Beginning on December 26, 2022, a series of extratropical cyclones impacted the West Coast of the United States, causing heavy rainfall, overtopped rivers, flash floods, levee breaches, mudslides, fallen trees, debris flow, and heavy snow at high altitudes, as well as some wind damage.

A band of high atmospheric water vapor, also known as a ‘atmospheric river,’ exacerbated the rainfall associated with these extratropical cyclones.

California’s rainfall intensity was so intense that several locations in central California set new three-week rainfall records, and some locations received their annual average rainfall totals in less than one month.

Water depths in the San Lorenzo River upstream of Santa Cruz rose by more than 16 feet (4.87 meters) in less than eight hours, resulting in widespread flash floods and river overtopping. This was the deepest water recorded in the San Lorenzo River since records began 85 years ago.

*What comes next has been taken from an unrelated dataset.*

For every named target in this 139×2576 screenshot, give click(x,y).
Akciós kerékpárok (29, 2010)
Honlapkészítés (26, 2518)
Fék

Infrastructure damage was extensive, which is factored into economic loss estimates. State highways and local roads took the brunt of the damage caused by flooding and mudslides. Trees that had previously been stressed by dry conditions were uprooted by high water velocities, saturated soils, and strong winds, causing damage to power grids as well as cars and property.

Continuous rainfall and the combined effects of riverine-groundwater-coastal interactions resulted in prolonged flooding for certain California urban coastal areas.

Furthermore, the ongoing drought that precedes these extratropical cyclone events adds another layer of complication for reservoir operators and residents. It is worth noting that 2022 was the second driest year in over 128 years for some areas (e.g., Santa Cruz) and was classified as ‘extreme drought’ by the National Integrated Drought Information System.

Despite significant increases in major reservoir and snowpack water levels, California is unlikely to be out of the drought, particularly when it comes to aquifer replenishment, given the previous three years of extreme drought and excessive groundwater withdrawals.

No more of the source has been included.